C++ templates — pure monomorphization

template <typename T>
T max_of(T a, T b) { return a > b ? a : b; }

max_of<int>(...);    // body A
max_of<float>(...);  // body B
max_of<MyType>(...); // body C

Each instantiation is a fully specialised function — no dispatch, no dictionary. The compiler can inline aggressively, vectorize, and remove every type-related branch.

Property Outcome
Runtime speed Best possible
Binary size Worst — N bodies for N types
Compile time Slow, especially for nested templates
Error messages Notoriously cryptic

C++ pays the price of binary bloat and cryptic errors for absolute peak speed.

Rust generics — monomorphization with traits

fn max<T: Ord>(a: T, b: T) -> T {
    if a > b { a } else { b }
}

Rust monomorphizes per type, like C++, but adds trait bounds (T: Ord) for compile-time checking. Errors are clearer than C++; performance is similar.

Java generics — type erasure

public static <T extends Comparable<T>> T max(T a, T b) {
    return a.compareTo(b) > 0 ? a : b;
}

Java erases types at compile time. At runtime, every T is Object, every primitive boxed (int becomes Integer). One body in the bytecode, but every operation may pay boxing/unboxing.

Property Outcome
Runtime speed Slowest — boxing on every primitive
Binary size Smallest — one body
Compile time Fast
Type info at runtime Lost (without Class<T> tricks)

Swift — pure dictionary passing

Swift generics ship one body and pass a "witness table" (dictionary) per call. Always indirect. Predictable but slow on hot paths. The Swift team has experimented with whole-program specialization to recover speed.

Go — GC shape stenciling

func Max[T cmp.Ordered](a, b T) T {
    if a > b { return a }
    return b
}

One body per shape (pointer-shape, 8-byte scalar, etc.). Per-type dictionary holds the operations. The compiler tries to inline and devirtualize when it can.

Side-by-side

Language Strategy Binary size Runtime cost Compile time
C++ Per-type body Largest Zero Slow
Rust Per-type body Large Zero Slow-ish
Java Erasure Smallest Boxing on primitives Fast
Swift Dictionary Small Always indirect Fast
Go Shape + dict Modest Often free, sometimes indirect Modest

Go's design is distinct enough to be taught as its own model — not "Java but better" and not "C++ lite".

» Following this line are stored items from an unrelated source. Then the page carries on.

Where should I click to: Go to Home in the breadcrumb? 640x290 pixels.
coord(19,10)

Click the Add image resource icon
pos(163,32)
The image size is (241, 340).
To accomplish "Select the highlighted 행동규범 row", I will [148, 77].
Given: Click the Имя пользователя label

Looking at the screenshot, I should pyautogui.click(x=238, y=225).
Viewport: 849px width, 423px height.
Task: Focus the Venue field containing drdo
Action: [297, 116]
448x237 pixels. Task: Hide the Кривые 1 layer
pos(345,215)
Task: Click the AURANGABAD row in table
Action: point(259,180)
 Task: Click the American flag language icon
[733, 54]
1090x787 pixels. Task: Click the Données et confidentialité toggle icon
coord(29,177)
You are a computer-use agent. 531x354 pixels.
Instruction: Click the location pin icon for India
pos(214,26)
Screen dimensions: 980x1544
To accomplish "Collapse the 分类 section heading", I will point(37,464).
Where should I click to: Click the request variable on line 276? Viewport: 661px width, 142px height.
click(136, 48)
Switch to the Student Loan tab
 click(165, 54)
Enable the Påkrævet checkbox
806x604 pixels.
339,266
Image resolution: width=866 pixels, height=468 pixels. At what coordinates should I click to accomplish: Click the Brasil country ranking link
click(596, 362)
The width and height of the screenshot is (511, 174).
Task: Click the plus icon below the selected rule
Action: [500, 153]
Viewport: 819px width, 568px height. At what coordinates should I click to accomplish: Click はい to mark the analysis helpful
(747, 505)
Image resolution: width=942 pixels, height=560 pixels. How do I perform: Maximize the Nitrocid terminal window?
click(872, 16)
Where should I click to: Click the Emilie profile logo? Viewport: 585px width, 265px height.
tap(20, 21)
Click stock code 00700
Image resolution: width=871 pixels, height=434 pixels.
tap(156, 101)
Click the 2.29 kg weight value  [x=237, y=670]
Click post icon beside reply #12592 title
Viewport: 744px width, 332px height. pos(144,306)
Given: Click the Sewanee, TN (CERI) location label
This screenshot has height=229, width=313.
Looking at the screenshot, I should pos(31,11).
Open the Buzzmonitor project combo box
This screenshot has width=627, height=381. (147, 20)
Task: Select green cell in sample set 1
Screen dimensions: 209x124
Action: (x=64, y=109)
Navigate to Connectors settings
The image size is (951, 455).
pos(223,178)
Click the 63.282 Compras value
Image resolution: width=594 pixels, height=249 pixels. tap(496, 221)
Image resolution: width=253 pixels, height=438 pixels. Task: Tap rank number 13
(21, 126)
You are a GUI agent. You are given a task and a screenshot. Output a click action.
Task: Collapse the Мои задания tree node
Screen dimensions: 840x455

Compile time, binary size, and other axes

Performance is more than runtime nanoseconds.

Compile time

Generic code costs the compiler:

  1. Parse the type parameter list
  2. Type-check the body against the constraint
  3. Stencil per shape used in the program
  4. Generate per-type dictionaries

In practice, a heavy generic codebase compiles 5-15% slower than its non-generic equivalent in Go 1.18 — the gap shrinks each release. For a 5-minute build, that is 15-45 seconds.

Binary size

Real numbers (Go 1.21):

Project Without generics With generics Delta
go itself 14.8 MB 15.0 MB +1.5%
kubectl 47.0 MB 47.3 MB +0.6%
gopls 35.0 MB 35.4 MB +1.1%

Modest. The shape-grouping keeps the bloat well below C++ levels. A program that instantiates one generic over 50 distinct types adds about 50 dictionaries — kilobytes, not megabytes.

CI cache behaviour

Touching a generic helper invalidates every package that instantiates it, not just direct importers. For monorepos with thousands of packages, this can cause wide rebuilds. Senior engineers structure code so that hot generics live in a stable, leaf-level package.

Debugging and tooling

Tool Generic friendliness
dlv (debugger) Stencil mangling can confuse old versions; current dlv handles it
pprof Names show [go.shape.X] — readable with practice
gopls Mature; type inference info shown on hover
go vet Generic-aware checks added
go tool objdump Stencil bodies appear with mangled names

When generics are slower than interfaces

A senior engineer must know the unintuitive cases.

Case 1 — Many call sites with diverse types and trivial work

Imagine a generic function Tag[T any](v T) string called from 50 places with 50 different types — none doing anything except returning a constant. Each call site pays a dictionary load. The interface version, by contrast, can be a single func Tag(v any) string with no dispatch unless the body actually inspects the type.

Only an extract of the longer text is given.